EXERCISE REQUIREMENTS: Retype the entries below without any change.
=== DATA UNDER STUDY ===
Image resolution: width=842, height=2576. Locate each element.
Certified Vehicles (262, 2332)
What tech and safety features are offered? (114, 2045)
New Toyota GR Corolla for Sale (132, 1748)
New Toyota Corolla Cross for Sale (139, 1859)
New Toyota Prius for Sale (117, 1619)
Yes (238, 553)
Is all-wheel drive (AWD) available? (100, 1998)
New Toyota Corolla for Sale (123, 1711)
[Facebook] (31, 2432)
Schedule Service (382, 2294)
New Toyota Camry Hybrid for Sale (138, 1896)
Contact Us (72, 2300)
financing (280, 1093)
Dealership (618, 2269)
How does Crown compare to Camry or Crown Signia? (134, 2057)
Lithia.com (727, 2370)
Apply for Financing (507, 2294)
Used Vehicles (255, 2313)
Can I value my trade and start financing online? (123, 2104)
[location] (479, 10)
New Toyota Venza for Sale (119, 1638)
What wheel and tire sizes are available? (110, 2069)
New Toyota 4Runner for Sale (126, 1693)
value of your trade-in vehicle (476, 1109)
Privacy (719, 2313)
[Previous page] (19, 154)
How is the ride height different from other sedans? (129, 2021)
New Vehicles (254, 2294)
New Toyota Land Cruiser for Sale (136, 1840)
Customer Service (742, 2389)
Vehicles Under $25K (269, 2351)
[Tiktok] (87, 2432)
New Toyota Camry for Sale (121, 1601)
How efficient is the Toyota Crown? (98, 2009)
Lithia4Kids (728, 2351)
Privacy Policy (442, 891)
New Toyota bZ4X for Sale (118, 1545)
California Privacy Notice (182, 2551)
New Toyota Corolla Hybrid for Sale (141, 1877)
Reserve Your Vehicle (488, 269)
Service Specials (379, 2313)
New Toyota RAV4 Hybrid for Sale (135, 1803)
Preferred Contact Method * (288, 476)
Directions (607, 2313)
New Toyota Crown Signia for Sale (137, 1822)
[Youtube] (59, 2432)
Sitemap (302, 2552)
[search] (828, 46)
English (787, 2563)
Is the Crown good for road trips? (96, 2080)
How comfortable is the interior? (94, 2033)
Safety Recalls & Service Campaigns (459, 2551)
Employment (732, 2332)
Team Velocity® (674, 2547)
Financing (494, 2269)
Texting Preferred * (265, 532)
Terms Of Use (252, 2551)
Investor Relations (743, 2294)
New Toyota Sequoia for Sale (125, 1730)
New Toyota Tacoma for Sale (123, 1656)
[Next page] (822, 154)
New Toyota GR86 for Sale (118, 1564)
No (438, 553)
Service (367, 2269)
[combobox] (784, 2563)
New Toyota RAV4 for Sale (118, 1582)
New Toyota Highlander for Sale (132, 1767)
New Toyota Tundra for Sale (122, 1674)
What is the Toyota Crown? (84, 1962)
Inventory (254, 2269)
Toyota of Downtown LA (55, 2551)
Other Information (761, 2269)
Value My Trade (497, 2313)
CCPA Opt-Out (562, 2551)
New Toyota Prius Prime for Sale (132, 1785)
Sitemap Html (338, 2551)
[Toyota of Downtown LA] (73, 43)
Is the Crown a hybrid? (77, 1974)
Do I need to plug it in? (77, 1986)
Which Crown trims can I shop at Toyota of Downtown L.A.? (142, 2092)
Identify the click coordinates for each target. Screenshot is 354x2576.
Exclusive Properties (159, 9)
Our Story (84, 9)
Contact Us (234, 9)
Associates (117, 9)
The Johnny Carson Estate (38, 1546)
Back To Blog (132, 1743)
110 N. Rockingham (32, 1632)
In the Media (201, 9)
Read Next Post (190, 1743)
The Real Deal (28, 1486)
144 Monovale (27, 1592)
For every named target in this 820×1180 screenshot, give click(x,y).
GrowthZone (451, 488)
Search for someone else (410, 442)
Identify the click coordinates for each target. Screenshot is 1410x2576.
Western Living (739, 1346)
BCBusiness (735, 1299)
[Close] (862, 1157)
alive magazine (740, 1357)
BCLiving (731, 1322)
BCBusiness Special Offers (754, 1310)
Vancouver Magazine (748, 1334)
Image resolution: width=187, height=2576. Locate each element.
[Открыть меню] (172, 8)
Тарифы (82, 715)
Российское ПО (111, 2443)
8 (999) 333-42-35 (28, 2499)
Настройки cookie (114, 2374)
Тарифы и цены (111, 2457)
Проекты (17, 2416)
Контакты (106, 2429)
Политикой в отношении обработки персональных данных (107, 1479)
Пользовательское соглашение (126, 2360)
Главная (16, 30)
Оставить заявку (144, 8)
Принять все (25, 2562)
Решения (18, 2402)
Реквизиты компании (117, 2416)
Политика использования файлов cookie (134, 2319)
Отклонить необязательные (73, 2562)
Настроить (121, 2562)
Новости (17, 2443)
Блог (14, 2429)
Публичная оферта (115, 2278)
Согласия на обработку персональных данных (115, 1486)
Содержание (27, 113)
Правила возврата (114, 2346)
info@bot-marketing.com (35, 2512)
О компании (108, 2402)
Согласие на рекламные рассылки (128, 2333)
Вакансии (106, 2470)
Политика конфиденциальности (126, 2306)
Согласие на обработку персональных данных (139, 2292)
===
TASK OUTPUT:
Image resolution: width=842, height=2576. Locate each element.
Certified Vehicles (262, 2332)
What tech and safety features are offered? (114, 2045)
New Toyota GR Corolla for Sale (132, 1748)
New Toyota Corolla Cross for Sale (139, 1859)
New Toyota Prius for Sale (117, 1619)
Yes (238, 553)
Is all-wheel drive (AWD) available? (100, 1998)
New Toyota Corolla for Sale (123, 1711)
[Facebook] (31, 2432)
Schedule Service (382, 2294)
New Toyota Camry Hybrid for Sale (138, 1896)
Contact Us (72, 2300)
financing (280, 1093)
Dealership (618, 2269)
How does Crown compare to Camry or Crown Signia? (134, 2057)
Lithia.com (727, 2370)
Apply for Financing (507, 2294)
Used Vehicles (255, 2313)
Can I value my trade and start financing online? (123, 2104)
[location] (479, 10)
New Toyota Venza for Sale (119, 1638)
What wheel and tire sizes are available? (110, 2069)
New Toyota 4Runner for Sale (126, 1693)
value of your trade-in vehicle (476, 1109)
Privacy (719, 2313)
[Previous page] (19, 154)
How is the ride height different from other sedans? (129, 2021)
New Vehicles (254, 2294)
New Toyota Land Cruiser for Sale (136, 1840)
Customer Service (742, 2389)
Vehicles Under $25K (269, 2351)
[Tiktok] (87, 2432)
New Toyota Camry for Sale (121, 1601)
How efficient is the Toyota Crown? (98, 2009)
Lithia4Kids (728, 2351)
Privacy Policy (442, 891)
New Toyota bZ4X for Sale (118, 1545)
California Privacy Notice (182, 2551)
New Toyota Corolla Hybrid for Sale (141, 1877)
Reserve Your Vehicle (488, 269)
Service Specials (379, 2313)
New Toyota RAV4 Hybrid for Sale (135, 1803)
Preferred Contact Method * (288, 476)
Directions (607, 2313)
New Toyota Crown Signia for Sale (137, 1822)
[Youtube] (59, 2432)
Sitemap (302, 2552)
[search] (828, 46)
English (787, 2563)
Is the Crown good for road trips? (96, 2080)
How comfortable is the interior? (94, 2033)
Safety Recalls & Service Campaigns (459, 2551)
Employment (732, 2332)
Team Velocity® (674, 2547)
Financing (494, 2269)
Texting Preferred * (265, 532)
Terms Of Use (252, 2551)
Investor Relations (743, 2294)
New Toyota Sequoia for Sale (125, 1730)
New Toyota Tacoma for Sale (123, 1656)
[Next page] (822, 154)
New Toyota GR86 for Sale (118, 1564)
No (438, 553)
Service (367, 2269)
[combobox] (784, 2563)
New Toyota RAV4 for Sale (118, 1582)
New Toyota Highlander for Sale (132, 1767)
New Toyota Tundra for Sale (122, 1674)
What is the Toyota Crown? (84, 1962)
Inventory (254, 2269)
Toyota of Downtown LA (55, 2551)
Other Information (761, 2269)
Value My Trade (497, 2313)
CCPA Opt-Out (562, 2551)
New Toyota Prius Prime for Sale (132, 1785)
Sitemap Html (338, 2551)
[Toyota of Downtown LA] (73, 43)
Is the Crown a hybrid? (77, 1974)
Do I need to plug it in? (77, 1986)
Which Crown trims can I shop at Toyota of Downtown L.A.? (142, 2092)
Identify the click coordinates for each target. Screenshot is 354x2576.
Exclusive Properties (159, 9)
Our Story (84, 9)
Contact Us (234, 9)
Associates (117, 9)
The Johnny Carson Estate (38, 1546)
Back To Blog (132, 1743)
110 N. Rockingham (32, 1632)
In the Media (201, 9)
Read Next Post (190, 1743)
The Real Deal (28, 1486)
144 Monovale (27, 1592)
For every named target in this 820×1180 screenshot, give click(x,y).
GrowthZone (451, 488)
Search for someone else (410, 442)
Identify the click coordinates for each target. Screenshot is 1410x2576.
Western Living (739, 1346)
BCBusiness (735, 1299)
[Close] (862, 1157)
alive magazine (740, 1357)
BCLiving (731, 1322)
BCBusiness Special Offers (754, 1310)
Vancouver Magazine (748, 1334)
Image resolution: width=187, height=2576. Locate each element.
[Открыть меню] (172, 8)
Тарифы (82, 715)
Российское ПО (111, 2443)
8 (999) 333-42-35 (28, 2499)
Настройки cookie (114, 2374)
Тарифы и цены (111, 2457)
Проекты (17, 2416)
Контакты (106, 2429)
Политикой в отношении обработки персональных данных (107, 1479)
Пользовательское соглашение (126, 2360)
Главная (16, 30)
Оставить заявку (144, 8)
Принять все (25, 2562)
Решения (18, 2402)
Реквизиты компании (117, 2416)
Политика использования файлов cookie (134, 2319)
Отклонить необязательные (73, 2562)
Настроить (121, 2562)
Новости (17, 2443)
Блог (14, 2429)
Публичная оферта (115, 2278)
Согласия на обработку персональных данных (115, 1486)
Содержание (27, 113)
Правила возврата (114, 2346)
info@bot-marketing.com (35, 2512)
О компании (108, 2402)
Согласие на рекламные рассылки (128, 2333)
Вакансии (106, 2470)
Политика конфиденциальности (126, 2306)
Согласие на обработку персональных данных (139, 2292)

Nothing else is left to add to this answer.